#### [AUFGABENSTELLUNG]
Zitieren Sie aus den Datensätzen wortgetreu die Zeilen von der Zeile mit „Dismiss the dialog with the Cancel button“ bis zur Zeile mit „Add the Sensoren“, beide Zeilen eingeschlossen.

#### [DIE DATEN]
------------
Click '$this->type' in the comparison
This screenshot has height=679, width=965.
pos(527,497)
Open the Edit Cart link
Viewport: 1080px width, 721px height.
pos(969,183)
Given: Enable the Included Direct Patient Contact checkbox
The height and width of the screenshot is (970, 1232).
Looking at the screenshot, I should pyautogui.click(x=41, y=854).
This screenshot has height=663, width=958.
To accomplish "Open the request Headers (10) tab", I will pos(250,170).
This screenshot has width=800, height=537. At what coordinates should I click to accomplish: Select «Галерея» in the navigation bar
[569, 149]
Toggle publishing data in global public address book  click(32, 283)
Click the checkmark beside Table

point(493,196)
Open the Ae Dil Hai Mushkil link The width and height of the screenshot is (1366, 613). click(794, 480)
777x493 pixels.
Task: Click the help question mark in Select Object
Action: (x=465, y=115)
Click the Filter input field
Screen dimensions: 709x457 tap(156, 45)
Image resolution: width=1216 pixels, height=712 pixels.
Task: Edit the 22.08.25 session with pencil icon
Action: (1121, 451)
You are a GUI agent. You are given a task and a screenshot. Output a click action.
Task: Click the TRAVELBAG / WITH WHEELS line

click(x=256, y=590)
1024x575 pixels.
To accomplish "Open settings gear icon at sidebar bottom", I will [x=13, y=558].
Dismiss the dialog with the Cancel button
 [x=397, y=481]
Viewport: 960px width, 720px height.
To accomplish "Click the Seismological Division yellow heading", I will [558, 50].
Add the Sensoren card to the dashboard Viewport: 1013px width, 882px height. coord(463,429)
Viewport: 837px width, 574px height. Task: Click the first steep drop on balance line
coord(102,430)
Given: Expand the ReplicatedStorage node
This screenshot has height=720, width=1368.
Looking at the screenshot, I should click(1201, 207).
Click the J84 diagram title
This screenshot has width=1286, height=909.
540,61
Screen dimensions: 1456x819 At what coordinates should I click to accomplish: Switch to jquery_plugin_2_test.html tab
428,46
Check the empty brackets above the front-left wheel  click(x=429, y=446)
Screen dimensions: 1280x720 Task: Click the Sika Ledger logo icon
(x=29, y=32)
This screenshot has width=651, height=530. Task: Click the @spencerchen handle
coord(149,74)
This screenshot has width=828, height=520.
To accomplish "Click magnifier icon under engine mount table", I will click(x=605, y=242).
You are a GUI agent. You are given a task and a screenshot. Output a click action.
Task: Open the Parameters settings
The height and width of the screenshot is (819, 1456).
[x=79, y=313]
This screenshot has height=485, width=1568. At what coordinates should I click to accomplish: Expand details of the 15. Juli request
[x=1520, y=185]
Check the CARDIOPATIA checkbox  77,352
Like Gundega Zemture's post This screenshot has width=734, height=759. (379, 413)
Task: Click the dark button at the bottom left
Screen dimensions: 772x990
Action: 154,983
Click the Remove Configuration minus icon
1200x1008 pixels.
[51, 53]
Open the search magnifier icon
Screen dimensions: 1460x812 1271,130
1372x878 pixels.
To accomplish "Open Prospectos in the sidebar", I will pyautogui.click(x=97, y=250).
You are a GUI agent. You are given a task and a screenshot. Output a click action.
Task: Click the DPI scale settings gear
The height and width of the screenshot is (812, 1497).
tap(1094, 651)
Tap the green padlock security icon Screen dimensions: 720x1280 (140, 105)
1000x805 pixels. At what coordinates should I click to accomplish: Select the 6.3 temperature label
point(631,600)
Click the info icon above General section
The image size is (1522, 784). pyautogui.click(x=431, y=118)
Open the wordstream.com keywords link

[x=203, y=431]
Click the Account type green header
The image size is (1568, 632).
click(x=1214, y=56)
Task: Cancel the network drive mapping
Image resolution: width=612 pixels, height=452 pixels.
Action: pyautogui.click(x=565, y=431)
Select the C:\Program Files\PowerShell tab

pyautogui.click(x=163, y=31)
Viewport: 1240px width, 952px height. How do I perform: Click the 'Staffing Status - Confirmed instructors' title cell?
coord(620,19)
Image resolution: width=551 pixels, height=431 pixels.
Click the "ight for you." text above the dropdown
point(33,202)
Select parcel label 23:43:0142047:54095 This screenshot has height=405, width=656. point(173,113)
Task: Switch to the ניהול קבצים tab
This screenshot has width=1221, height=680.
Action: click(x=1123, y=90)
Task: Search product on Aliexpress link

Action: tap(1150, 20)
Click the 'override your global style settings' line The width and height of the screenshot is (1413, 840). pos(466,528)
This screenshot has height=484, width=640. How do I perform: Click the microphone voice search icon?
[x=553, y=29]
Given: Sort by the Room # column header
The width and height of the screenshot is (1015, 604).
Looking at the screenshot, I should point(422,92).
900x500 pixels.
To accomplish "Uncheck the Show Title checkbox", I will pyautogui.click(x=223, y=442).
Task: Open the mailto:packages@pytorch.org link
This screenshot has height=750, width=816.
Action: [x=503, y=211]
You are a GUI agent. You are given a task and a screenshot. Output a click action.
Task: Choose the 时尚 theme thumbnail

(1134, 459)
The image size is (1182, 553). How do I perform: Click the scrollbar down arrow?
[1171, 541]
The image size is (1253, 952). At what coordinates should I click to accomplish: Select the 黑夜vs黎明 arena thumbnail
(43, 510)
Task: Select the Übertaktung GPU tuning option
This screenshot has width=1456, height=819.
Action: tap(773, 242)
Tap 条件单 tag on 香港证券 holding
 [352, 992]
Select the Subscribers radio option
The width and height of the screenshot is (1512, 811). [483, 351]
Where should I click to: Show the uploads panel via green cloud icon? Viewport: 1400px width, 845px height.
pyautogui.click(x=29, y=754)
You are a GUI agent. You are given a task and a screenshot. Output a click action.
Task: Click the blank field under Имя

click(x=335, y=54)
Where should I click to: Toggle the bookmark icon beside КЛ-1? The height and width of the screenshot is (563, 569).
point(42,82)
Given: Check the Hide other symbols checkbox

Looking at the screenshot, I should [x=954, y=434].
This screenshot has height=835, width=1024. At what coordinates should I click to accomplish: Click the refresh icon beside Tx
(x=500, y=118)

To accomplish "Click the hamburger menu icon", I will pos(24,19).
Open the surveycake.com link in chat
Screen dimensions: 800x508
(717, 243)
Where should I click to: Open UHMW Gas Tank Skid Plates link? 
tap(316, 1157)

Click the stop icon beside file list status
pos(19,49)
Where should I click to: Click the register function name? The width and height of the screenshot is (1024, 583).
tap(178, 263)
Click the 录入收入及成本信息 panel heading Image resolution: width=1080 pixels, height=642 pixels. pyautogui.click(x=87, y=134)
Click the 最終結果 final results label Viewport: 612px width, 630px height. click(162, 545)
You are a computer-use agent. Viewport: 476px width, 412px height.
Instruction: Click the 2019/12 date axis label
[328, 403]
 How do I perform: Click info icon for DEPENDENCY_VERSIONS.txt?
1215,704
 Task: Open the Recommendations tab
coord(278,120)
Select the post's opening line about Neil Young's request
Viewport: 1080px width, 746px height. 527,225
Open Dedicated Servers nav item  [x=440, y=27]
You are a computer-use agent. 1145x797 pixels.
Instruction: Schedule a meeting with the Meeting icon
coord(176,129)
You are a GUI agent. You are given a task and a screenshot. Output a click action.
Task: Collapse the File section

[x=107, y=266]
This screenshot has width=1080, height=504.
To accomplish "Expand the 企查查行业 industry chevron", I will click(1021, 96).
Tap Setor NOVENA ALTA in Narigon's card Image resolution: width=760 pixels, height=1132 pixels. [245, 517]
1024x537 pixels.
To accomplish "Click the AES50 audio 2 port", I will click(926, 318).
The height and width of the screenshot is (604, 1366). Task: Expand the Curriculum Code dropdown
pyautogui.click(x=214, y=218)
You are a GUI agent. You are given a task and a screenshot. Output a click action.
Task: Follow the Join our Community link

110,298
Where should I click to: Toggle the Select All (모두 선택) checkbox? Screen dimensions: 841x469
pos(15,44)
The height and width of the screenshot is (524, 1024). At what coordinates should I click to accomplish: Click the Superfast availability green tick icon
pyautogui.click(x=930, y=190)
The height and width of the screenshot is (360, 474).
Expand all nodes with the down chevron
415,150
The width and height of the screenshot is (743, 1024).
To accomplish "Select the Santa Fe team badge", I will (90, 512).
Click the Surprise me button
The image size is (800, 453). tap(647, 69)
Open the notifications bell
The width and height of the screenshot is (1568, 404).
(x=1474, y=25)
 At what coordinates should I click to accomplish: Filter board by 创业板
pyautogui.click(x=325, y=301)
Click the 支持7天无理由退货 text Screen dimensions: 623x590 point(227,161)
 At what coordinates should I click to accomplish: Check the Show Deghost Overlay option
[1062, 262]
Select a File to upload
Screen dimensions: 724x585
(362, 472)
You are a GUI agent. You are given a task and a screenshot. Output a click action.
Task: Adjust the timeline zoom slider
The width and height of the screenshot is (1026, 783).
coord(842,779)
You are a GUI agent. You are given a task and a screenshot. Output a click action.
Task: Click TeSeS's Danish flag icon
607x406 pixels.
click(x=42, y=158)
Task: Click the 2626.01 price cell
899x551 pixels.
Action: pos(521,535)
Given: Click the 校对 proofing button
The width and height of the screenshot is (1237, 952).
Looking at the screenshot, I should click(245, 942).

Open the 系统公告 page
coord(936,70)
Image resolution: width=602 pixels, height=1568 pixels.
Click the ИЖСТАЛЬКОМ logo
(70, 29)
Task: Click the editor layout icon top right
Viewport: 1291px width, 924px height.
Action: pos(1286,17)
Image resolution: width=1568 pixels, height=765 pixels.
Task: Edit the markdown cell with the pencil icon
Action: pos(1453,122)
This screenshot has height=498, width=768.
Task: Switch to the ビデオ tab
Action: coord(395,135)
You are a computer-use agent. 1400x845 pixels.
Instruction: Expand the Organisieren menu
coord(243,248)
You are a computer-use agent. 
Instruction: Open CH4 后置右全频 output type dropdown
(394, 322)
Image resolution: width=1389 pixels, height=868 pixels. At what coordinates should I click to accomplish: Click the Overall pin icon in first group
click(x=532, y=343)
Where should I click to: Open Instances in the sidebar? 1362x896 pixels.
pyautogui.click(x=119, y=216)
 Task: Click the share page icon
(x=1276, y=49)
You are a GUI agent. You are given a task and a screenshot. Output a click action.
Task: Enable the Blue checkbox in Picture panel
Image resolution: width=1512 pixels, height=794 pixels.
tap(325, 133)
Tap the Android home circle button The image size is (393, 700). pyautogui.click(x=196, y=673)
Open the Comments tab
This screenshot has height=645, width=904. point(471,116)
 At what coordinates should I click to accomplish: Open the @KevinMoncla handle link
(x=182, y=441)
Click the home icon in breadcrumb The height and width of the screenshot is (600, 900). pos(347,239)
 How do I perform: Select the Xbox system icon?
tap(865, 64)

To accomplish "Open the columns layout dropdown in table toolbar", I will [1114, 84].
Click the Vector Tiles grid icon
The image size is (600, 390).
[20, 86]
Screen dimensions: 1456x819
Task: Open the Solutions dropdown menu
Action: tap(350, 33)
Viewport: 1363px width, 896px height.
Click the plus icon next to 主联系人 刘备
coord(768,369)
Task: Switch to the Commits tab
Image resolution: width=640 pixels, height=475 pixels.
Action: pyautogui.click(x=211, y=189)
------------
#### [ERGEBNIS DER AUFGABE]
Dismiss the dialog with the Cancel button
 [x=397, y=481]
Viewport: 960px width, 720px height.
To accomplish "Click the Seismological Division yellow heading", I will [558, 50].
Add the Sensoren card to the dashboard Viewport: 1013px width, 882px height. coord(463,429)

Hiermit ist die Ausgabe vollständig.